HM Revenue and Customs’ fraud hotline has received more than 10,000 reports, many referring to cases in which employees worked despite their employer claiming money for them as furloughed staff. The NAO found that 9% of people it surveyed admitted to working in lockdown at the request of their employer and against the rules of the scheme. 

When some of the firms were challenged by tax authorities, a number refused to co-operate with them while others admitted that they had made a mistake.

Now HM Revenue and Customs is to recruit 500 staff to run a fraud inquiry into companies that claimed the money but still employed their staff, and is even considering “naming and shaming” the firms involved.

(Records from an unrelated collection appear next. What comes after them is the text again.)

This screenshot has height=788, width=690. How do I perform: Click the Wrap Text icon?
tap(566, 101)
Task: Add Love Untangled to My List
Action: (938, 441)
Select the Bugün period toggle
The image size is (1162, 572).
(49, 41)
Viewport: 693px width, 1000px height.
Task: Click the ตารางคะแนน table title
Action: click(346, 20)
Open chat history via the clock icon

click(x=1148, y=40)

The NAO found much less fraud among the self-employed who claimed money from the Government as officials dealt directly with these individuals. Firms often employed agents to claim the money which the NAO believes could have led to impersonation in some cases and opened the way to organised crime benefitting from the scheme.

The scheme, which was rushed in by the Chancellor Rishi Sunak, was very successful initially in preventing mass unemployment. The NAO report says that 134,000 people lost their jobs between April and June, compared to 311,000 in the first three months of the 2009 financial crisis when no such scheme existed.

The report does partially stand up Boris Johnson’s claim at Prime Minister’s Questions on Wednesday that the UK has spent more money than its European counterparts to help workers.

But it also reveals that many other European countries were more generous in their support for individuals than the UK, which set a £2,500 maximum monthly payment for people. For instance, France’s scheme, which will run to the end of December, pays up to £6,249 a month and has not yet been costed; while the Netherlands pays up to £8,603; Sweden £3,827; and Denmark £3,637.

“It appears that the scale of fraud and error could be considerable, particularly for the furlough scheme,” said Gareth Davies, the head of the NAO. “HM Revenue and Customs could have done more to make clear to employees whether their employer was part of the furlough scheme. In future, the departments should do more while employment support schemes are running to protect employees and counter acts of fraud.”

Labour MP Meg Hillier, chair of Parliament’s Committee of Public Accounts, said: “HM Revenue and Customs managed to stop tens of thousands of fraudulent claims against the self-employment scheme. But it doesn’t know how many managed to slip through the net. It also missed chances to find out which companies were pocketing cash meant for their staff or forcing them to work while furloughed. HM Revenue and Customs has paid out billions of pounds to fraudsters. Most of this is likely to be gone for good.”